Monday, June 04, 2018 12:13 PM
And God Laughed (2018Jun04)
The SCOTUS ruled in favor of the pious baker who cringed at making a same-sex couple their wedding cake. SCOTUS opined that all lower courts, and the civil rights group that brought the suit, were too derisive and dismissive of the man’s faith. By reaffirming simultaneously, paradoxically, the rights of gay people to be respected and treated equally, they avoided making any lasting legal statement—other than urging people to ‘get along’ without bothering the courts. Only people with iron-clad tenure would castigate the people for requesting SCOTUS do their jobs—nice work if you can get it.
We must ask if deciding a ruling, based on disrespect of a man’s faith, is somehow different from deciding a ruling based on respect for a faith? Serious practitioners of American law insist on the separation of Church and State.
In the eyes of one who shares his beliefs, the baker’s faith is dignified and profound. In the eyes of one who does not share that faith, it is an unfounded, albeit popular, delusion—a hallucination that only the baker can see. To ask Americans to show more respect for a man’s faith than for the rule of law—even when they don’t share it—seems to gnaw at the roots of ‘separation of Church and State’.
I support good manners as much as the next guy. When my late Grandma Dunn used to use the epithet ‘darkies’, I eventually chose to stop correcting her—because it simply confused her—and there were no African-Americans in our dining room to be offended in the first place. My commitment to the family of man did not require me to badger Grandma about the way the past had shaped her thinking.
I not only avoid being rude to the faithful, whenever possible—I even feel it is cruel to purposely remove someone’s belief, if it makes them feel happy and safe. But that is just good manners.
I don’t even want see religion go away entirely—for some people it is a great comfort.

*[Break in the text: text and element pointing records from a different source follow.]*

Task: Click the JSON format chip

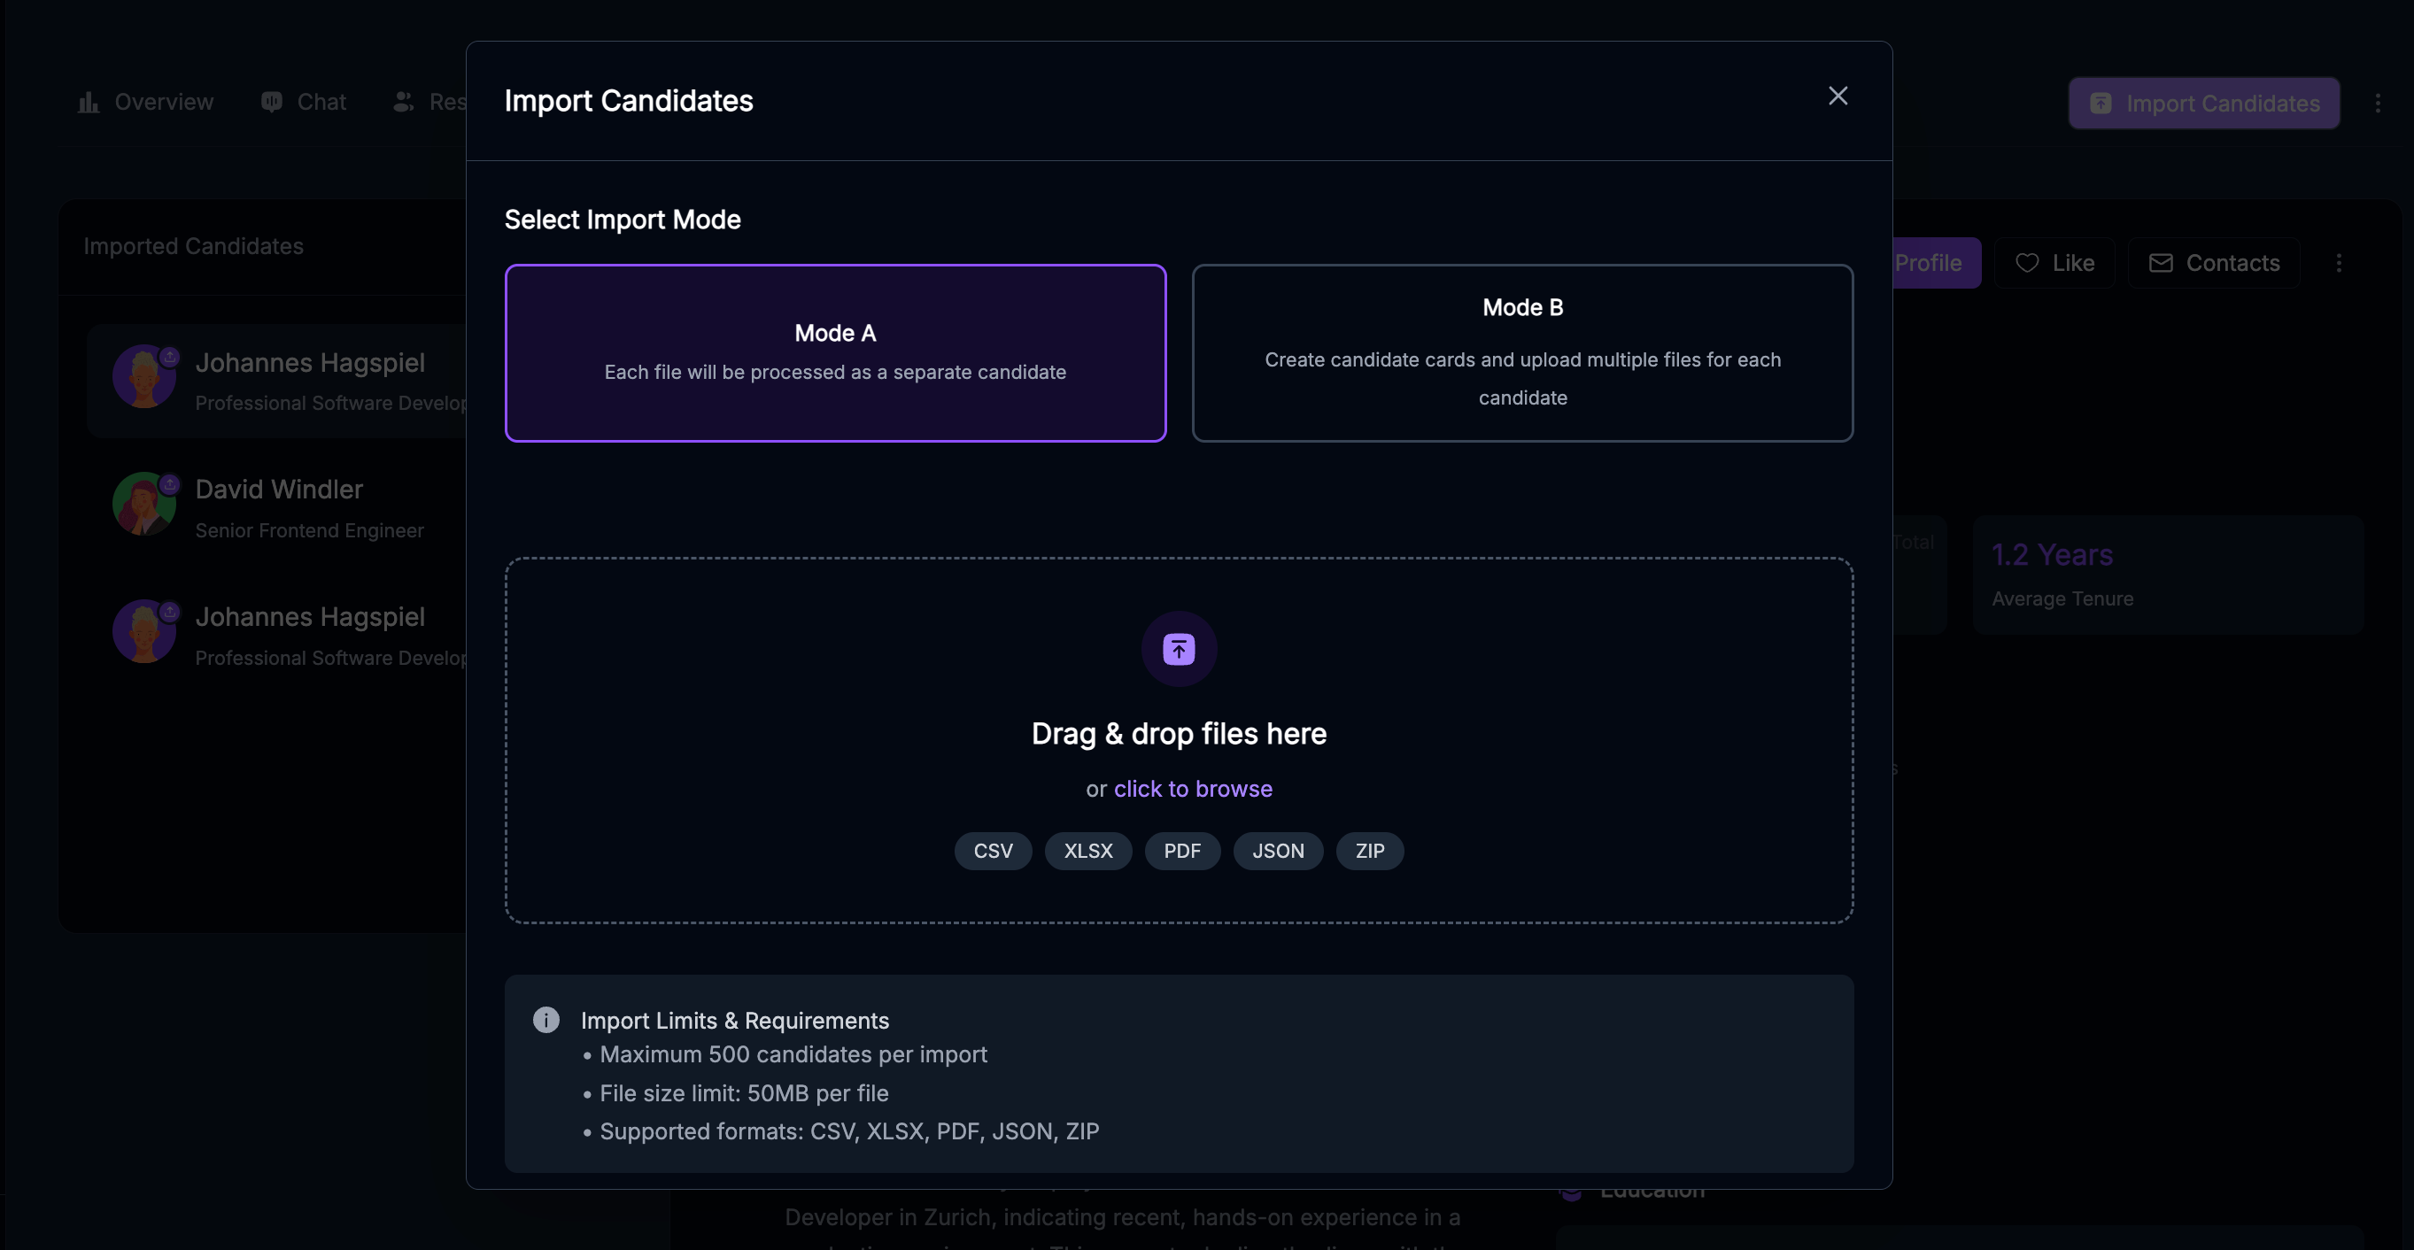Action: 1277,851
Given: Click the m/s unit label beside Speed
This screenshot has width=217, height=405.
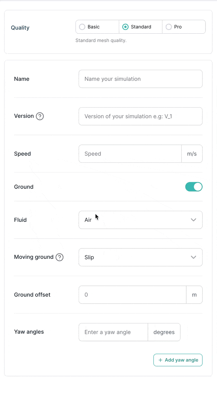Looking at the screenshot, I should 192,154.
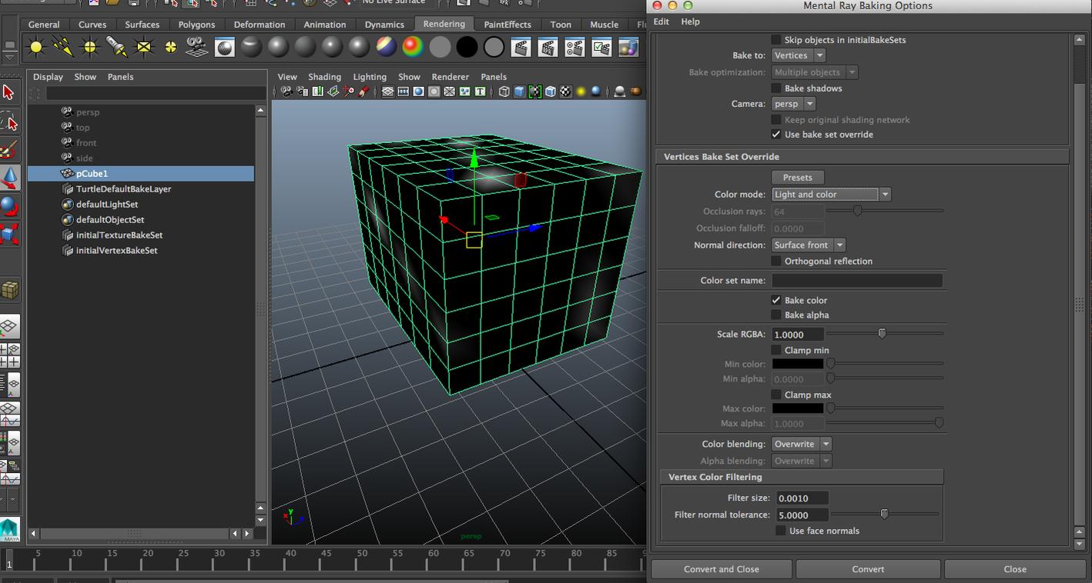This screenshot has width=1092, height=583.
Task: Open the Help menu in Mental Ray Baking Options
Action: [690, 22]
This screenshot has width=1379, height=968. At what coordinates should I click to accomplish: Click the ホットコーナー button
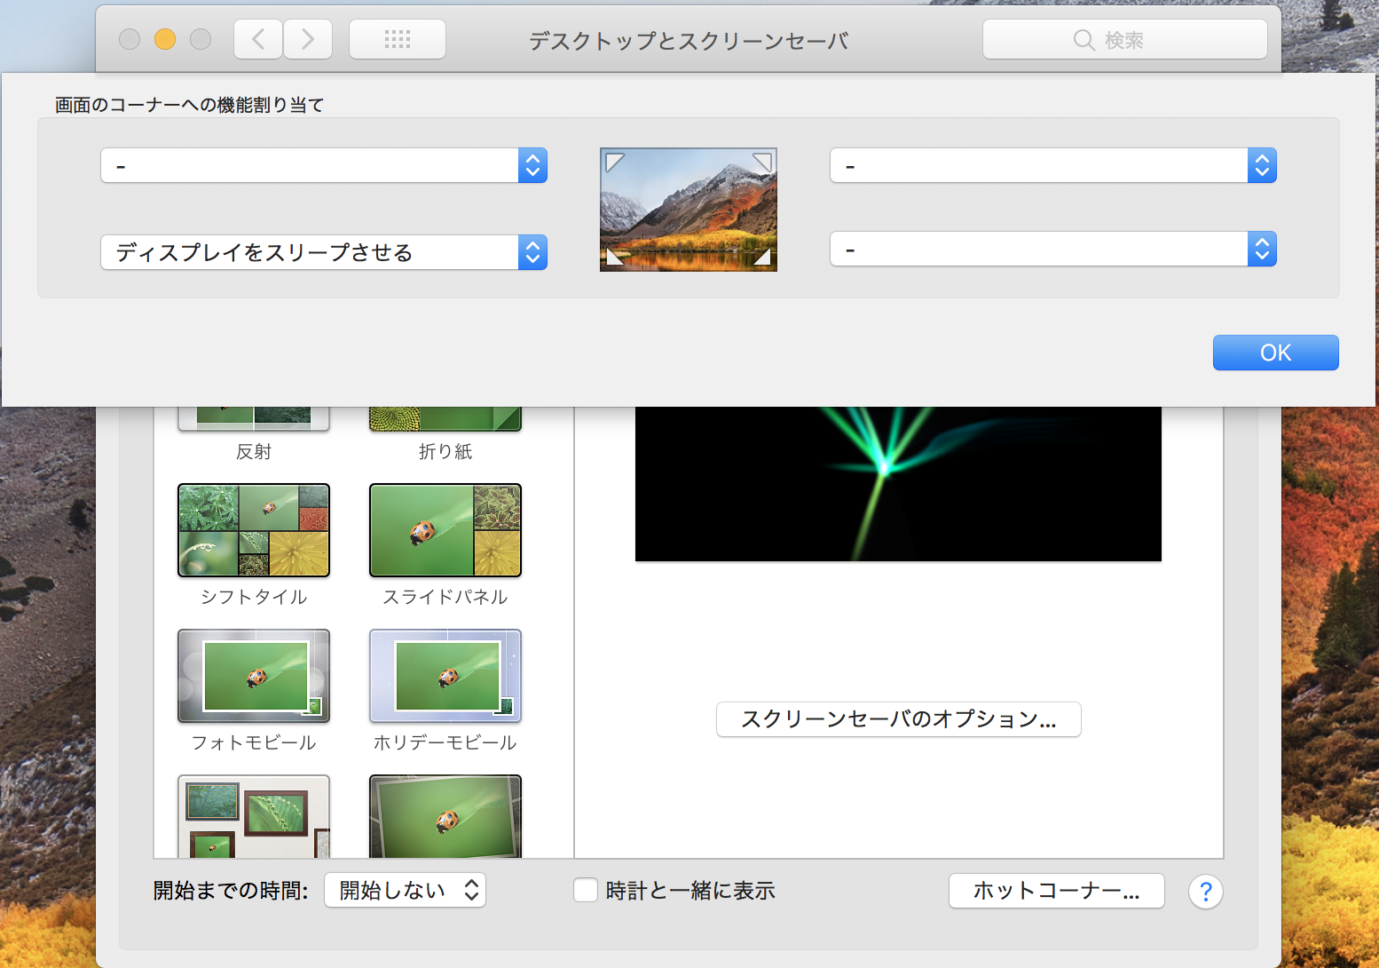tap(1056, 891)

Ah, but the sharks are always circling—religion, as rationale for anti-social or hateful action, ranges from ISIS—to a bi-curious middle-schooler being bullied in the hallway.
As with the Trump-era claims of ‘reverse racism’ (Ha!), SCOTUS’s claim that the religious zealot was subjected to undue derision—ignoring the fact that it’s the same faith that once brought you the auto-da-fé—appears to take issue with ‘separation of Church and State’, under the guise of ‘rudeness’. Rust never sleeps.